Abstract

The gene encoding DM20 emerged in cartilaginous fish, descending from a bilaterian ancestor of the M6 proteolipid gene family. Its proteolipid protein (PLP) isoform appeared in amphibians, contains an additional 35 amino acids, and, in the mammalian CNS, is the dominant myelin protein in which it confers an essential neuroprotective function. During development, the DM20 isoform is prominent in a number of tissues, and plp/DM20 transcripts are detected in multiple progenitor populations, including those that continue to express plp/DM20 as they differentiate into myelinating oligodendrocytes. The locus also encodes isoforms with extended leader sequences that accumulate in the cell bodies of several types of neurons.
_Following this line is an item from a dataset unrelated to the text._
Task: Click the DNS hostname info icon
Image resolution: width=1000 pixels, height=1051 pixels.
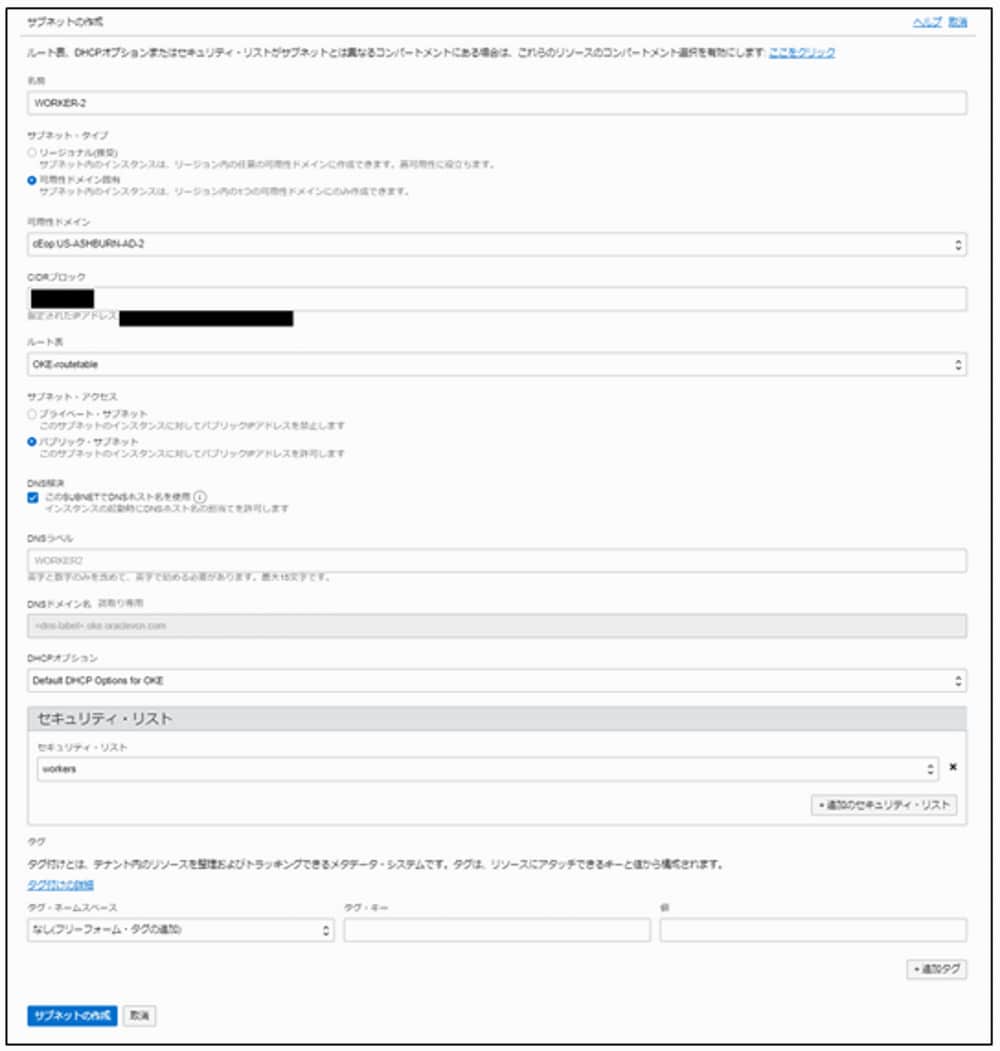Action: 200,497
Here, to locate and characterize regulatory sequences controlling the complex plp/DM20 transcription program, putative regulatory sequences, suggested by interspecies conservation, were ligated individually to a minimally promoted eGFPlacZ reporter gene. These constructs were inserted in single copy at a common site adjacent to the hypoxanthine-guanine phosphoribosyltransferase locus in embryonic stem cells and their in vivo expression programs were compared in transgenic mice. Most expressed developmental and cell-specific subprograms accommodated within the known expression phenotype of the endogenous plp/DM20 locus, thus defining multiple components of the combinatorial mechanism controlling its normal temporal and cell-specific program. Along with previously characterized nervous system enhancers, those described here should help expose the content and configuration of elements that are operational in multiple glial and neuronal lineages. The transgenic lines derived here also provide effective markers for multiple stages of glial and neuronal lineage progression.